Stored data:
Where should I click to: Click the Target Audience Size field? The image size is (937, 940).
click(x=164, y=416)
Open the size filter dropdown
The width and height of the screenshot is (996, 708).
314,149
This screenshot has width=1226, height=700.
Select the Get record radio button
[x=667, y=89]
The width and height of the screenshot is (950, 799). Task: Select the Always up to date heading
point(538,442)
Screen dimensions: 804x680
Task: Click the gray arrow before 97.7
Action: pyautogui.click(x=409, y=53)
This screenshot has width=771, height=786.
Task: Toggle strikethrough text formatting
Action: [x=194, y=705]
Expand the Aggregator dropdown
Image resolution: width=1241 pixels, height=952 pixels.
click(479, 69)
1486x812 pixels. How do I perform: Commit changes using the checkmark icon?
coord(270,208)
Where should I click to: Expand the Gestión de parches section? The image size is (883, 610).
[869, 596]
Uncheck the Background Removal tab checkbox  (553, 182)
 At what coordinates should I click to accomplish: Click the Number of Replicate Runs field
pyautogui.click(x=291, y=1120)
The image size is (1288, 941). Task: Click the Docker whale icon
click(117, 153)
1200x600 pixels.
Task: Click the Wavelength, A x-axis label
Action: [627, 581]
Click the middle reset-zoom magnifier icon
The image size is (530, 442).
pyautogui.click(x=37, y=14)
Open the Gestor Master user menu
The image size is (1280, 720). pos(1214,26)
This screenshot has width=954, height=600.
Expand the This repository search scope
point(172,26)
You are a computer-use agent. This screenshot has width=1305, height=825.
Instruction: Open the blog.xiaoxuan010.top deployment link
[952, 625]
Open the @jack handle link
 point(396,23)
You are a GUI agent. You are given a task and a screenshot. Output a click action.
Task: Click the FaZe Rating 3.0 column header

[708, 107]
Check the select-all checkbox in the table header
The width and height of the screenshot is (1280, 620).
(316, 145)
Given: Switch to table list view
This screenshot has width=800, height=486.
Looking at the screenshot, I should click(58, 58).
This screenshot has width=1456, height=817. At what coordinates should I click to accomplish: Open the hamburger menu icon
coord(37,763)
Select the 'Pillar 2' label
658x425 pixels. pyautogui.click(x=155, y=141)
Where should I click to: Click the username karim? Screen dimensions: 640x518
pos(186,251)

Assignment:
Reproduce the data in its entirety, matching each character.

Solution to the exercise:
Where should I click to: Click the Target Audience Size field? The image size is (937, 940).
click(x=164, y=416)
Open the size filter dropdown
The width and height of the screenshot is (996, 708).
314,149
This screenshot has width=1226, height=700.
Select the Get record radio button
[x=667, y=89]
The width and height of the screenshot is (950, 799). Task: Select the Always up to date heading
point(538,442)
Screen dimensions: 804x680
Task: Click the gray arrow before 97.7
Action: pyautogui.click(x=409, y=53)
This screenshot has width=771, height=786.
Task: Toggle strikethrough text formatting
Action: [x=194, y=705]
Expand the Aggregator dropdown
Image resolution: width=1241 pixels, height=952 pixels.
click(479, 69)
1486x812 pixels. How do I perform: Commit changes using the checkmark icon?
coord(270,208)
Where should I click to: Expand the Gestión de parches section? The image size is (883, 610).
[869, 596]
Uncheck the Background Removal tab checkbox  (553, 182)
 At what coordinates should I click to accomplish: Click the Number of Replicate Runs field
pyautogui.click(x=291, y=1120)
The image size is (1288, 941). Task: Click the Docker whale icon
click(117, 153)
1200x600 pixels.
Task: Click the Wavelength, A x-axis label
Action: [627, 581]
Click the middle reset-zoom magnifier icon
The image size is (530, 442).
pyautogui.click(x=37, y=14)
Open the Gestor Master user menu
The image size is (1280, 720). pos(1214,26)
This screenshot has width=954, height=600.
Expand the This repository search scope
point(172,26)
You are a computer-use agent. This screenshot has width=1305, height=825.
Instruction: Open the blog.xiaoxuan010.top deployment link
[952, 625]
Open the @jack handle link
 point(396,23)
You are a GUI agent. You are given a task and a screenshot. Output a click action.
Task: Click the FaZe Rating 3.0 column header

[708, 107]
Check the select-all checkbox in the table header
The width and height of the screenshot is (1280, 620).
(316, 145)
Given: Switch to table list view
This screenshot has width=800, height=486.
Looking at the screenshot, I should click(58, 58).
This screenshot has width=1456, height=817. At what coordinates should I click to accomplish: Open the hamburger menu icon
coord(37,763)
Select the 'Pillar 2' label
658x425 pixels. pyautogui.click(x=155, y=141)
Where should I click to: Click the username karim? Screen dimensions: 640x518
pos(186,251)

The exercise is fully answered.